Saved entries:
▼▼▼

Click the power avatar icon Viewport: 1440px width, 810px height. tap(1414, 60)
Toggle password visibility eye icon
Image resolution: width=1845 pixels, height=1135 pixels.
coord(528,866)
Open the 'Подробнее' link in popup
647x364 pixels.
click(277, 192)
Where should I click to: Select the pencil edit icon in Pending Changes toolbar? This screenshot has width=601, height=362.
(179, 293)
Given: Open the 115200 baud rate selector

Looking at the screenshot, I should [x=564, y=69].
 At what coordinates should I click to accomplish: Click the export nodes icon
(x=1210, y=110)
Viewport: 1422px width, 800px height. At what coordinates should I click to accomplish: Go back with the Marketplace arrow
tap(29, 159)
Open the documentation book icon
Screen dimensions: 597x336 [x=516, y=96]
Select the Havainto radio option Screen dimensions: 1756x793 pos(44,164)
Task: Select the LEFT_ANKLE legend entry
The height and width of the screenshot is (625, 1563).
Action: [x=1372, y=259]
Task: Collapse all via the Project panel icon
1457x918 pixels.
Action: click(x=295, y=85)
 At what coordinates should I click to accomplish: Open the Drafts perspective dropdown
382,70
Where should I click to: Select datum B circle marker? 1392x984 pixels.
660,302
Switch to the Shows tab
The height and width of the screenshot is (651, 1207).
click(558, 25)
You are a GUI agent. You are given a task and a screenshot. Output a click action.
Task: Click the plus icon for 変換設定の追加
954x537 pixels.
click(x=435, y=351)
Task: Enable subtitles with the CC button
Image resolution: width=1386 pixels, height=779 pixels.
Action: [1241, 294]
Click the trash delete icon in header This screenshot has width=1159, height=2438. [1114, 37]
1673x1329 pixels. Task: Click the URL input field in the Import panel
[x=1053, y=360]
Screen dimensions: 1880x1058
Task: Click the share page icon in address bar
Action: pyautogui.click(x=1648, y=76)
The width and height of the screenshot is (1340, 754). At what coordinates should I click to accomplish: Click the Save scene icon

▲▲▲

Your goal: Set down all of the entries exactly, please.

Written answer:
Click the power avatar icon Viewport: 1440px width, 810px height. tap(1414, 60)
Toggle password visibility eye icon
Image resolution: width=1845 pixels, height=1135 pixels.
coord(528,866)
Open the 'Подробнее' link in popup
647x364 pixels.
click(277, 192)
Where should I click to: Select the pencil edit icon in Pending Changes toolbar? This screenshot has width=601, height=362.
(179, 293)
Given: Open the 115200 baud rate selector

Looking at the screenshot, I should [x=564, y=69].
 At what coordinates should I click to accomplish: Click the export nodes icon
(x=1210, y=110)
Viewport: 1422px width, 800px height. At what coordinates should I click to accomplish: Go back with the Marketplace arrow
tap(29, 159)
Open the documentation book icon
Screen dimensions: 597x336 [x=516, y=96]
Select the Havainto radio option Screen dimensions: 1756x793 pos(44,164)
Task: Select the LEFT_ANKLE legend entry
The height and width of the screenshot is (625, 1563).
Action: [x=1372, y=259]
Task: Collapse all via the Project panel icon
1457x918 pixels.
Action: click(x=295, y=85)
 At what coordinates should I click to accomplish: Open the Drafts perspective dropdown
382,70
Where should I click to: Select datum B circle marker? 1392x984 pixels.
660,302
Switch to the Shows tab
The height and width of the screenshot is (651, 1207).
click(558, 25)
You are a GUI agent. You are given a task and a screenshot. Output a click action.
Task: Click the plus icon for 変換設定の追加
954x537 pixels.
click(x=435, y=351)
Task: Enable subtitles with the CC button
Image resolution: width=1386 pixels, height=779 pixels.
Action: [1241, 294]
Click the trash delete icon in header This screenshot has width=1159, height=2438. [1114, 37]
1673x1329 pixels. Task: Click the URL input field in the Import panel
[x=1053, y=360]
Screen dimensions: 1880x1058
Task: Click the share page icon in address bar
Action: pyautogui.click(x=1648, y=76)
The width and height of the screenshot is (1340, 754). At what coordinates should I click to accomplish: Click the Save scene icon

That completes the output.